Capítulo 43

De segunda

De todos es sabido que las segundas generaciones lo tienen complicado. Les acecha un mal terrible, de esos que nadie se toma en serio, que todos ningunean, pero que puede tener consecuencias devastadoras. Y si no me creen, miren a los Flores o a Paris Hilton, que no terminan de hallarse ni en su propio caldo.

Este mal es inevitable. Lo sufren todos los de segunda (generación). (¿Ven? Si hasta el nombre es despectivo).

Son pero sin serlo del todo; tienen un concepto de hogar dulce hogar bipolarizado; ni chicha ni limoná, ni contigo ni sin ti. Viven aquí pero son de allí. Pero también de aquí. Pero las fiestas de guardar las pasan allí. Algunas. Otras solo las hay allí pero otras solo aquí. Y a veces las de allí las celebran aquí y las de aquí allí.

¿Se han liado? Pues imagínense a una pobre criaturita sin voz ni voto ni culpa ninguna de que, en este caso particular que nos ocupa, su madre conociese a un teutón macizo la segunda semana de su ciclo coincidiendo con luna llena en una fiesta rockera en los Berlines.

Imagínense a esa pobre alma cándida paseada en faldón con lazos por Friedrichshain —no pongan esa cara, que por aquel entonces estaba lleno de punkis con tutú y juro por Gott que no desentonaba nada—, dejándose consolar ahora por mamá ahora por papá y sus respectivos y opuestos registros fonéticos, que el infeliz ya no sabía si le regañaban por caerse o le festejaban la metida de dedos en el enchufe.

Figúrense la vida social de ese pobre niño, conjuntado y oloroso en un parque lleno de congéneres de uñas negras y padres… ¿daltónicos?

Imaginen por un momento vivir en un mundo en el que le han prometido que un obispo barbudo le traerá golosinas a principios de diciembre y que lo que le traiga sea una bolsa costrosa de mandarinas y cacahuetes. Un mundo en el que no existen esos Reyes molones que montan en camello y se la agarran parda cambiando copas de champán por regalos en todas las casas a tres horas de avión de aquí. Y en el que sus compis de guardería no le creen cuando lo cuenta.

Un desgarro existencial, una angustia incomprendida, una dicotomía anímica. Un lío de cojones.

Y un día, además, ese angelito descubre que está solo. Un día cualquiera, no se crean, en el que se le ocurre pedirle a su madre que le deje ver esas tarjetitas con foto que le ha hecho en Madrid este verano —el DNI, le dices, pues eso, el dameamí, te confirma— y le contestas que vale.

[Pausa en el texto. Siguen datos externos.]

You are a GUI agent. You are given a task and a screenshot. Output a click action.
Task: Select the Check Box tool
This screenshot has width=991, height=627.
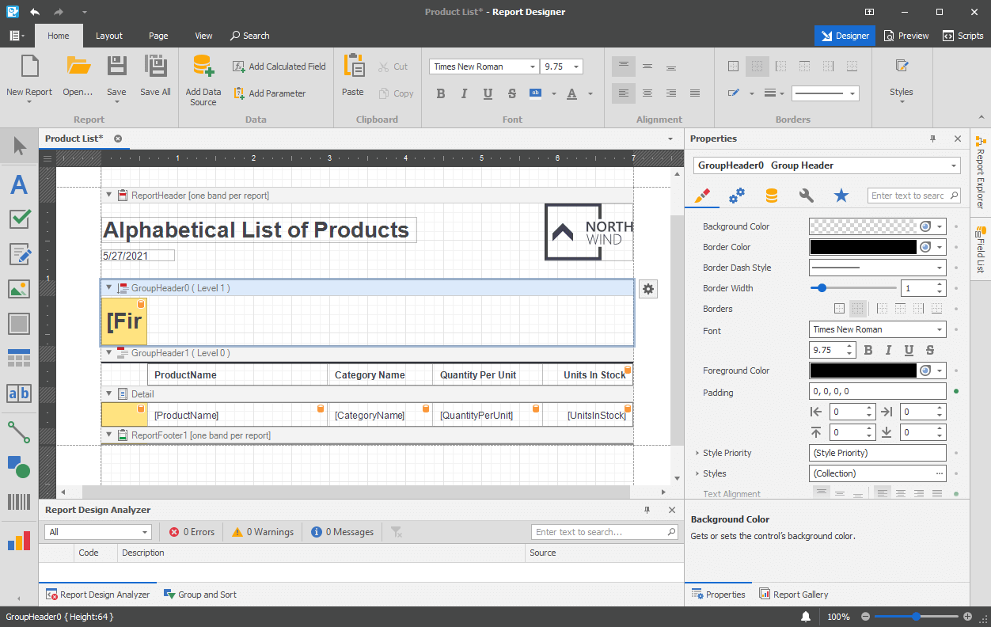pyautogui.click(x=18, y=219)
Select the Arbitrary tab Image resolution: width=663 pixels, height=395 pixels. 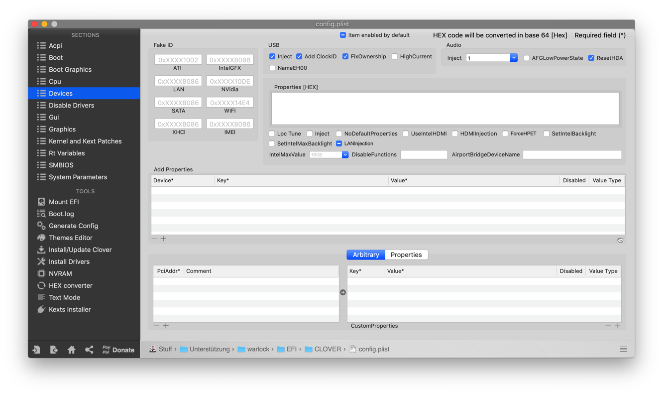[x=366, y=255]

Y te dice que qué pasa ahora con los libritos esos con foto —los pasaportes, le dices, pues eso, los pasapuertas, te corrobora— y le dices que nada, que qué va a pasar; que son más o menos lo mismo pero unos son alemanes y los otros españoles.

—¿Y eso por qué, mamá?

—Pues porque eres español y alemán, cariño.

—Que no, que no, mamá, que yo soy español.

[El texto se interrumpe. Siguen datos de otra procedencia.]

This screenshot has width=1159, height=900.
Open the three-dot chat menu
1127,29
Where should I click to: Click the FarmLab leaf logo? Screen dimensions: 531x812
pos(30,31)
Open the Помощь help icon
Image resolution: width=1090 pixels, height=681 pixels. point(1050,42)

—Que sí, que sí, español. Y alemán, mi vida.

—Que no, que no, que no te enteras, mamá, que España ha ganado la Eurocopa, que yo soy español.

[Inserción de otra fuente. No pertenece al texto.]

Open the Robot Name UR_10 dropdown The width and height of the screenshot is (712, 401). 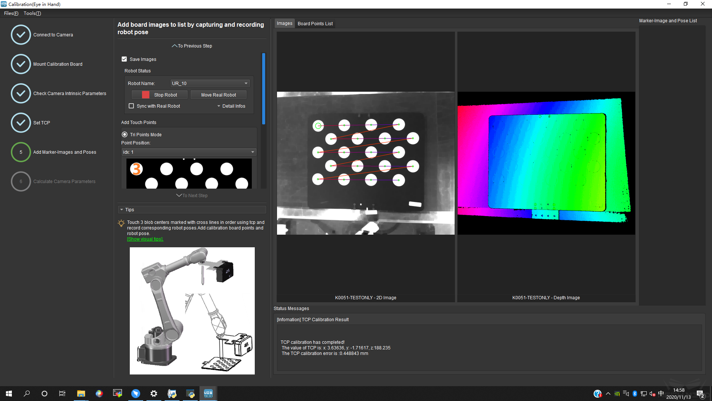point(210,84)
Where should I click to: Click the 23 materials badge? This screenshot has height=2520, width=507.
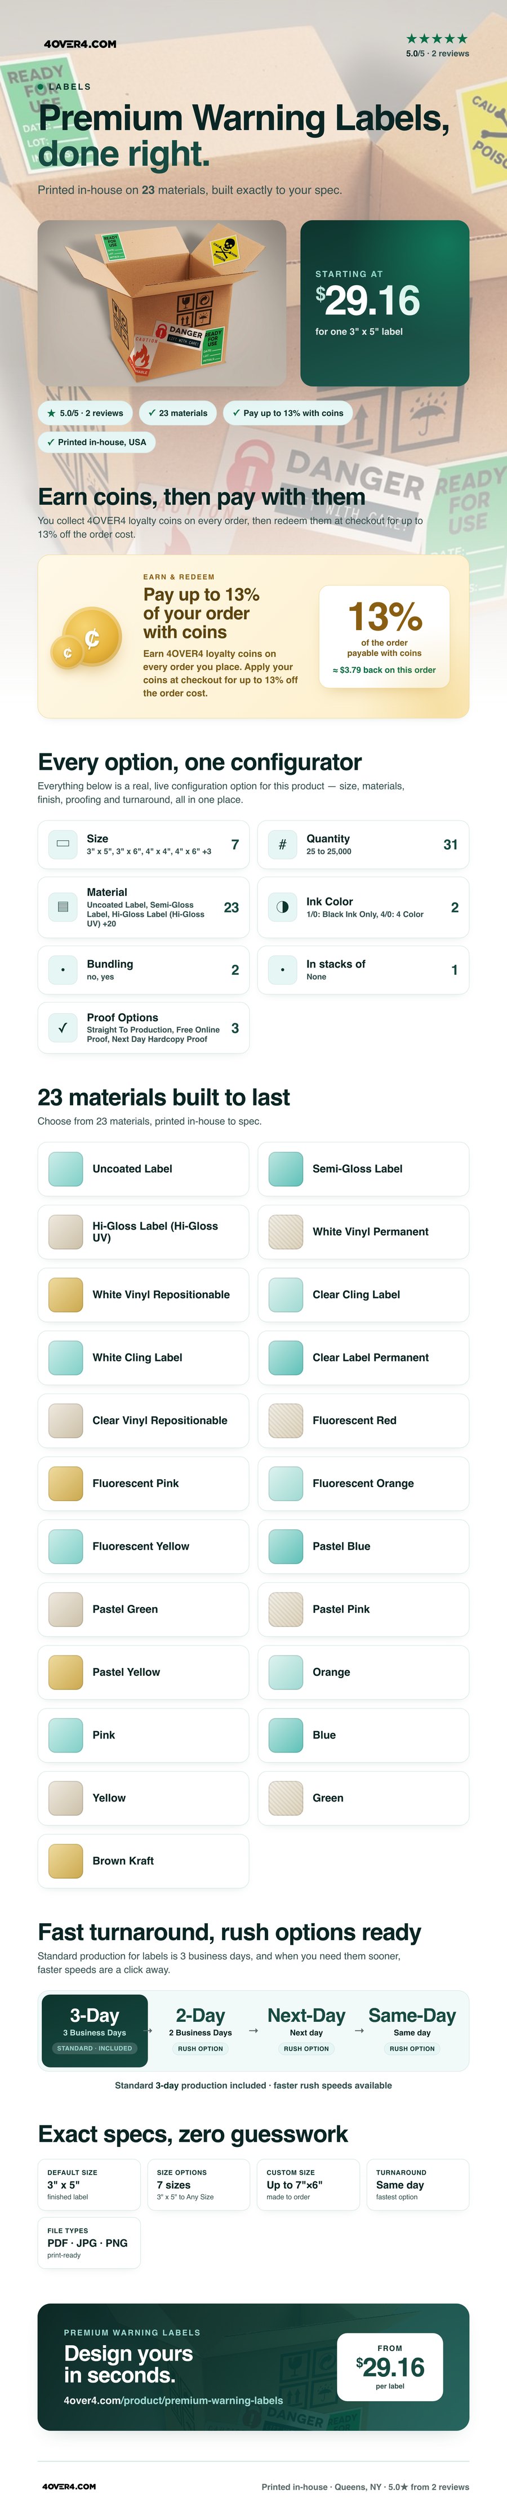[177, 413]
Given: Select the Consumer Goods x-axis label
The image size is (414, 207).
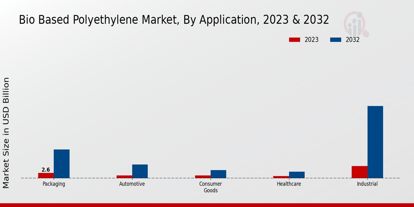Looking at the screenshot, I should coord(210,187).
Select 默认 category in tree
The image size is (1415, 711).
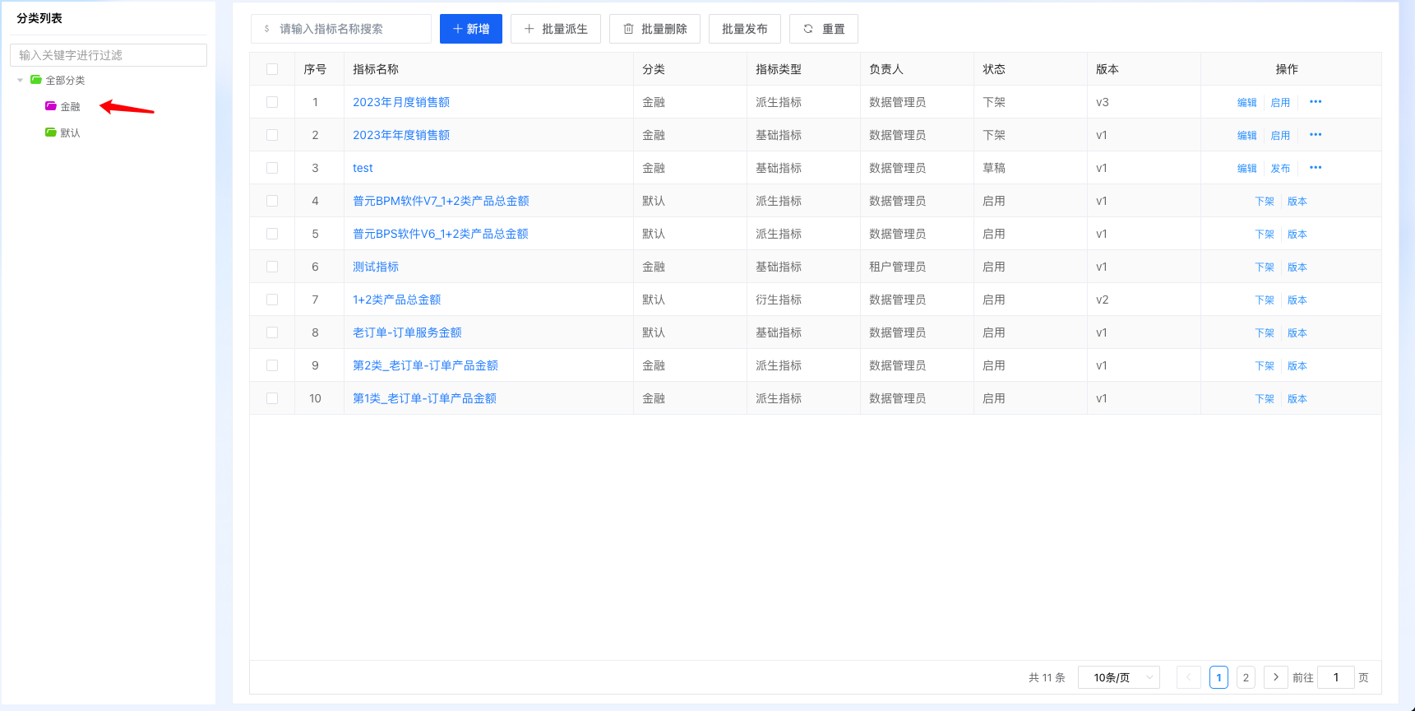pyautogui.click(x=70, y=132)

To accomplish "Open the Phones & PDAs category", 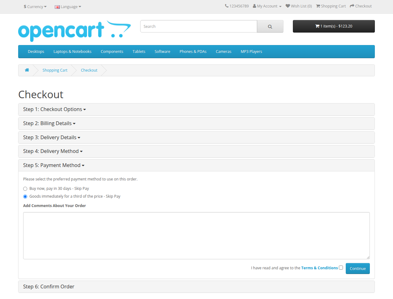I will [193, 52].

—Que ya, cariño, pero que eso no tiene nada que ver, que tu madre es española y tu padre es alemán y por eso vosotros sois las dos cosas.

Y se armó la marimorena, señores. Porque eso de que su padre fuese una cosa y su madre otra distinta y por eso él otra más, y encima doble, que no. Que ni de koñen. Les confirmo que llegó al pataleo y la llantina sofocada; y que aquello se convirtió en el yo soy español, español, españooooool versionado por el Cigala.

Pero ya tuvimos que salir de casa, a trabajar unos y al Kindergarten otros, y mientras le arrastraba de la manga hacia el coche, entre llantos y golpes de pecho, se me revolvió un momento y se liberó de mi zarpa.

Mas no se escapó, no. Resulta que, en el apogeo de su berrinche, había detectado dos pares de zapatos descuadrados y no pudo resistirse a colocarlos —entre lágrimas y espasmos llorosos— antes de meterse en el coche a cumplir resignado con su deber guarderil.

No quise joderle más la marrana al pobre, que bastante mal lo estaba pasando ya, pero me quedó cristalino que este es totalmente alemán, alemán, alemááááán. Snif.